**Text passage:**

- Opening Delimiter -

JD Sports sells Footasylum in cut-price deal

Retailer JD Sports is selling its Footasylum sports shoe chain to German investment group Aurelius, taking a hefty loss on a deal that was retrospectively blocked by the UK’s competition regulator.

Aurelius will pay £37.5mn for Footasylum, compared with the £90.1mn that JD spent buying it off the stock market in 2019. The deal ends a saga that involved two competition investigations, court cases, clandestine meetings, financial penalties and contributed to the ousting of JD Sports’ longstanding chair.

The cut-price sale comes despite a marked improvement in Footasylum’s performance. According to Aurelius, it is expected to generate revenue of around £287mn in its current financial year, “with an attractive ebitda margin”.

In its final year as a listed company, it reported sales of £194mn and adjusted earnings, before interest, tax, depreciation and amortisation, of £12.5mn.

JD acquired Footasylum in April 2019. The two companies were well known to each other: Footasylum’s backers, John Makin and David Wardle, were the original founders of JD Sports and its chief executive Barry Bown had previously held the same role at JD.

However, Footasylum had run into financial difficulty and warned on profits several times in its final months as a listed company. Bown said at the time that the JD takeover was “the best strategic option for Footasylum and its employees” while then JD boss Peter Cowgill mentioned “significant operational and strategic benefits”.

But later that year, in September 2019, the UK Competition and Markets Authority concluded the deal would harm competition in the sportswear market, and referred it for an in-depth investigation.

When that probe concluded in February 2020 with an order to divest the group, JD successfully overturned the verdict in the Competition Appeal Tribunal, arguing that the pandemic had fundamentally changed the dynamics of sportswear retailing.

But a second investigation reached broadly the same conclusions as the first and the CMA again ordered JD to sell the subsidiary, a decision that infuriated Cowgill.

“I am not sure what further evidence the Competition and Markets Authority needs to appreciate the extent of this dynamic change which has been substantially accelerated by Covid-19,” he said at the time.

- Closing Delimiter -

**Information provided:**
- Opening Delimiter -

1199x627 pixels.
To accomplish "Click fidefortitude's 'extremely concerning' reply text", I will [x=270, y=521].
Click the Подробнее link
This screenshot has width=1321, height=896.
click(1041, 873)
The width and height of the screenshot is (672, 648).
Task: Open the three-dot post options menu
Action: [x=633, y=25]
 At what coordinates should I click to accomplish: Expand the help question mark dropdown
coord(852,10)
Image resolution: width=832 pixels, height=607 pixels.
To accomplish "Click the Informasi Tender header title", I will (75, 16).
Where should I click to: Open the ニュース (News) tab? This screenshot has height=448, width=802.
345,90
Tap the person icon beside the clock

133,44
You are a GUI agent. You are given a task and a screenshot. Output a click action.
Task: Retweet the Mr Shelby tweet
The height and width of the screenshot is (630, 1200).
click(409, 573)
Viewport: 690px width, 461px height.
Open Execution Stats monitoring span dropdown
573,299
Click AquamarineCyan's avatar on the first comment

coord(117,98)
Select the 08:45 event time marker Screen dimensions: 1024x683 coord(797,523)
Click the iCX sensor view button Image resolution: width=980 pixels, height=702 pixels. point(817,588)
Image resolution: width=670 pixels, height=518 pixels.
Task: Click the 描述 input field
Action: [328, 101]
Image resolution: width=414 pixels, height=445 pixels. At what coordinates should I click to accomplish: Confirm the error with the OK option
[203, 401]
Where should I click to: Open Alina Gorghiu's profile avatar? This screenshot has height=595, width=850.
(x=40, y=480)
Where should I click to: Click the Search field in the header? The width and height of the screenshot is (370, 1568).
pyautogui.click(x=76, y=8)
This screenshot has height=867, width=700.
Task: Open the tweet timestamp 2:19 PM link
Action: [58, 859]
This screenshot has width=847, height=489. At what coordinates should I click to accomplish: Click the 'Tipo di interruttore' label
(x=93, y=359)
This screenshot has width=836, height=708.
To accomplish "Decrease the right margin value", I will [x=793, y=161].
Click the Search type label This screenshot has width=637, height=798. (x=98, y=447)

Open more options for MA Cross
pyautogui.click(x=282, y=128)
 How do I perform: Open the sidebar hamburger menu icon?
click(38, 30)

- Closing Delimiter -

**Exercise prompt:**
According to the article on JD Sports selling Footasylum, how much will Aurelius pay for the chain? The listing is not used for this.

**Solution to this task:**
£37.5mn